ANSA) - BOLOGNA, 14 MAG - La Regione Emilia-Romagna chiama l'Ue per cercare di risolvere la difficile situazione degli aeroporti regionali in profonda crisi da pandemia. Ne hanno parlato Andrea Corsini, assessore regionale a Infrastrutture e Turismo, incontrando le parlamentari europee, Elisabetta Gualmini (Pd) e Alessandra Bosso (Lega), presenti i rappresentanti dei quattro scali regionali di Bologna, Parma, Rimini e Forlì.
In sintesi, sono due le questioni - tra sostegni e investimenti - che, spiega la Regione, devono essere corrette per permettere di attivare gli interventi necessari alla ripresa post emergenza sanitaria. Per quanto riguarda i sostegni, il primo tema riguarda l’attivazione di ristori per l’aeroporto di Bologna che, superando i tre milioni di passeggeri l’anno, in base al regolamento europeo, si troverebbe ad essere escluso dagli aiuti.

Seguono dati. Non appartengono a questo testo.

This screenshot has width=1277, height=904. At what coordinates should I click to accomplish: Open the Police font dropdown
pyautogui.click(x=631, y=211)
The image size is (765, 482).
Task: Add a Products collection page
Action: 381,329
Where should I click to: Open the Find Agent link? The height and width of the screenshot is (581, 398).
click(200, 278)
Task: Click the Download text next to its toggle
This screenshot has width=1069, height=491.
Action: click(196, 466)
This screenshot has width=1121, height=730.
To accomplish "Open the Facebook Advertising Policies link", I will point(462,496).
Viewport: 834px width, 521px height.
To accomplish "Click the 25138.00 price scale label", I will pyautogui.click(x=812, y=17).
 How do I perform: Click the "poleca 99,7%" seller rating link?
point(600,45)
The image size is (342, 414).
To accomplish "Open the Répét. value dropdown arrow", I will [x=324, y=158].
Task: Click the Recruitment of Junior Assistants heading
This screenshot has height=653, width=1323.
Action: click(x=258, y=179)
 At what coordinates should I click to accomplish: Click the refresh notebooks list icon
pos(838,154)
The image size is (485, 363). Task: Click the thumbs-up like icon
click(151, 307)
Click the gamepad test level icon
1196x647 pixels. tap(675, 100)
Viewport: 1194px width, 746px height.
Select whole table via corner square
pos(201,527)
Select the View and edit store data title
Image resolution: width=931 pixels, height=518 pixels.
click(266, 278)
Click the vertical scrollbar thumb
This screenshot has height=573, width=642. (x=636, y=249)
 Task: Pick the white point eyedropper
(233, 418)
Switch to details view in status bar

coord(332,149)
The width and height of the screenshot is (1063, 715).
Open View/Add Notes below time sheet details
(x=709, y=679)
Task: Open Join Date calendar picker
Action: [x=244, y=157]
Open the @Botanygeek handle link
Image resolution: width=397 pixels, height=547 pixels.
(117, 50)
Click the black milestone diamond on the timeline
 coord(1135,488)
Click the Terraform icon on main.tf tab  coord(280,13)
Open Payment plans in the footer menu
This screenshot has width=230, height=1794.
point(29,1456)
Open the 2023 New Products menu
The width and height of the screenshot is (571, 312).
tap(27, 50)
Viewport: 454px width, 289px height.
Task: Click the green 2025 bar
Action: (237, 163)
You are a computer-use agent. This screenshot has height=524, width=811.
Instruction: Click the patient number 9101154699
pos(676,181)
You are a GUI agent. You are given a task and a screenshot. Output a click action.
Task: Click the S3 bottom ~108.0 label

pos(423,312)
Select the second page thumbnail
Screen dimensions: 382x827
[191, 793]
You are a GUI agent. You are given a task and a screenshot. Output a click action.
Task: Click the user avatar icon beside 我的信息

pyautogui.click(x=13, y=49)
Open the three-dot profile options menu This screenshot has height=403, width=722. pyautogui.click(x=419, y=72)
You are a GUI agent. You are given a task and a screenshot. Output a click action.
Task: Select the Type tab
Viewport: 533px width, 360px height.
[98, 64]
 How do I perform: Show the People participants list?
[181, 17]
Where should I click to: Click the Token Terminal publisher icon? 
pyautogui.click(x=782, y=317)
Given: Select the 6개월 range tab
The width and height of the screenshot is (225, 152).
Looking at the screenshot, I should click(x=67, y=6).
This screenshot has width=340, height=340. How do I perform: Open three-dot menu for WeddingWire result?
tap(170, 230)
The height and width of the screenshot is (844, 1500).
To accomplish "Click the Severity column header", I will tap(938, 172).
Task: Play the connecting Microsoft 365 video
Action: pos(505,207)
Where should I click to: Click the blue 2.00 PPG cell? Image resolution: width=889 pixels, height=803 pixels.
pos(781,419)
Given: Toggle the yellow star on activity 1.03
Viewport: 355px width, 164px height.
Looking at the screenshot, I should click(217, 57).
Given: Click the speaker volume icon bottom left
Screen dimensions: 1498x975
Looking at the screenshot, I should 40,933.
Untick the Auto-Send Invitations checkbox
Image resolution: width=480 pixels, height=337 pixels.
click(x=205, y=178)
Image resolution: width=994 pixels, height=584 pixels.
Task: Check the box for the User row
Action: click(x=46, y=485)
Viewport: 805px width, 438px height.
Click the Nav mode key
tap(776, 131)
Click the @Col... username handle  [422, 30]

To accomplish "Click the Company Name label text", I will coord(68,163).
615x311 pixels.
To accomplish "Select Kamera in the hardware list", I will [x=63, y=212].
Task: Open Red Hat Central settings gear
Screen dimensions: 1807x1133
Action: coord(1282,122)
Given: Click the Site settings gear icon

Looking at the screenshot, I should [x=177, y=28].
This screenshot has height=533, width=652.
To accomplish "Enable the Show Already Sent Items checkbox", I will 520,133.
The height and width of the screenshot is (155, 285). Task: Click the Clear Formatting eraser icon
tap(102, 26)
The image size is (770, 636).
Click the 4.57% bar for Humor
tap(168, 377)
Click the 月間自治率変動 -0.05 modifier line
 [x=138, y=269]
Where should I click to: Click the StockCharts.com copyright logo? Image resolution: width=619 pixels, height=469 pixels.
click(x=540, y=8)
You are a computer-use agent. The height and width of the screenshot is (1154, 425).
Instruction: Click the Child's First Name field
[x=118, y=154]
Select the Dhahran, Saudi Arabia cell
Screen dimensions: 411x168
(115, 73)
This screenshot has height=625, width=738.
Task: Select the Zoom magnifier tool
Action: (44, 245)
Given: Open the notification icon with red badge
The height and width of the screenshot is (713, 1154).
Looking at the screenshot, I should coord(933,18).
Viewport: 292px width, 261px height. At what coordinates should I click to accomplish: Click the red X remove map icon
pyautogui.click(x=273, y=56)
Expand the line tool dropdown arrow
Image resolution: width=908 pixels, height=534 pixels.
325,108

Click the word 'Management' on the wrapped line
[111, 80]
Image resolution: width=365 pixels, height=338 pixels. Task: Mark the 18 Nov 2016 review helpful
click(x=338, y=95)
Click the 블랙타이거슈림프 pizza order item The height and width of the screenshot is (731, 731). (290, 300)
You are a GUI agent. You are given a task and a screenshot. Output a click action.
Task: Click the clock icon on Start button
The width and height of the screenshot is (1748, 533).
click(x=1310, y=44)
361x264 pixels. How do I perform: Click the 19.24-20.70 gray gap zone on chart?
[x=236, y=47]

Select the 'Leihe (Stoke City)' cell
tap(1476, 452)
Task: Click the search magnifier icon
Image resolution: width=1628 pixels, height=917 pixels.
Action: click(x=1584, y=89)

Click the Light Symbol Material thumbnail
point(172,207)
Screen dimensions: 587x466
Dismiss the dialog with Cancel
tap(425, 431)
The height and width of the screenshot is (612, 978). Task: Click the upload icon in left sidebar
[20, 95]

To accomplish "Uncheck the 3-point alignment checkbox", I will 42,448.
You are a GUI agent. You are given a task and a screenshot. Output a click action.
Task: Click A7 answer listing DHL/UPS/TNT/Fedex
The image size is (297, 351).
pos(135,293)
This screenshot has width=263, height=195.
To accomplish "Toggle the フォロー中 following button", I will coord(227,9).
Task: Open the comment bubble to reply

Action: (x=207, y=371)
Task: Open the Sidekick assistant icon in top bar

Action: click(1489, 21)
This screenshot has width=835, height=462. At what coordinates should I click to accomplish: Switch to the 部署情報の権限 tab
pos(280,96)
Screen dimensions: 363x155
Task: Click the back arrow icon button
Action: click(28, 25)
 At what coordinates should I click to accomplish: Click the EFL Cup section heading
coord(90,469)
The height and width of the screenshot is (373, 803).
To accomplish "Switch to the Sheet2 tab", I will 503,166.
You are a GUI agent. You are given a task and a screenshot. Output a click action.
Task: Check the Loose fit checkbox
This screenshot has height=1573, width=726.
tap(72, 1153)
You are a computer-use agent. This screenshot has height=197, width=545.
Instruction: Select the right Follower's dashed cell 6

Più in generale, in tema investimenti, è stato evidenziato il «paradosso» dell’esclusione degli aeroporti dal Pnrr (piano nazionale ripresa e resilienza). «Noi confermiamo i 48 milioni di euro per i quattro scali - afferma Corsini - ma riteniamo che ci siano tutti gli elementi per agire sugli investimenti, quindi sul debito buono, anzichè sulla liquidità. I nostri aeroporti hanno dei piani industriali in grado di sostenere la ripartenza a medio e lungo periodo». (ANSA).